Post Author: Bill Pratt

A common refrain among secularists is that as science advances, the need for religion continues to diminish, and eventually the need will disappear altogether. After all, the argument goes, the only reason religion exists is to answer questions for which science has yet to provide answers. Once all those questions are answered by science, religion serves no useful purpose.

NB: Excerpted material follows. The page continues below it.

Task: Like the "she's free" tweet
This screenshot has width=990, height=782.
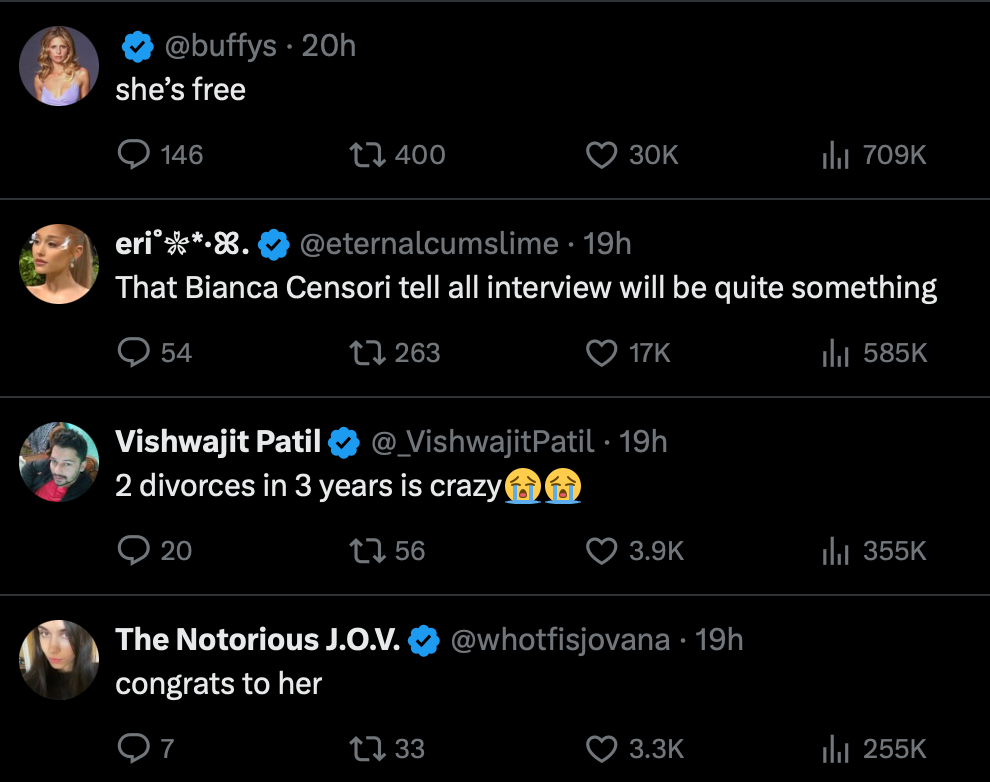Action: coord(601,155)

The problem with this argument is that religion answers questions that science can not, in principle, ever answer. This point was brought home to me again as I was reading, of all things, a best-selling business management book called The Future of Management. The authors, Bill Breen and Gary Hamel, make this case persuasively. They begin their argument by noting that

for more than 300 years, commentators have been predicting the end of religious faith. From Auguste Comte to Richard Dawkins, they have argued that faith must inevitably crumble as scientific certitude grows. Yet faith in a divine presence continues to be one of humanity’s great common denominators. While some societies are more overtly religious than others, the majority of human beings share a belief in the transcendental.

There is no doubt about that last point. I would even say the vast majority of human beings that have ever lived shared a belief in the transcendental. So what is the mistake that Comte and Dawkins are making?

The belief that science will one day displace faith is based on a mistaken assumption that religious belief is principally a set of mystical and misguided conjectures about how the natural world works. As the sunlight of scientific discovery breaks through the black night of ignorance, so the thinking goes, these primitive superstitions will evaporate like the dew beneath the summer sun.

If religion is not primarily about explaining the laws of nature, what is it primarily about?

Religious faith is not chiefly concerned with the what, how, and when of natural phenomena. Rather, it is concerned with the why of existence. And while a few scientists may argue that the question of “why” is unanswerable and therefore not worth pursuing, they haven’t yet convinced the rest of humanity to suspend its search for significance.

Several atheists have made that point on the blog. They say that the “why” questions are uninteresting or are never going to be answered, so why worry about them? But as Breen and Hamel explain, the “rest of humanity” does care about these answers, and religion attempts to provide them. As Breen and Hamel explain, religion’s message is that

you are more than protoplasm, more than artfully yet unintentionally arranged stardust. There is a purpose to your existence. Rodney Stark and Roger Finke, two sociologists who’ve studied the human foundations of faith, put it simply: “… religious explanations specify the fundamental meaning of life: how we got here and where we are going (if anywhere).” In other words, they provide answers to the eternal question of “why?”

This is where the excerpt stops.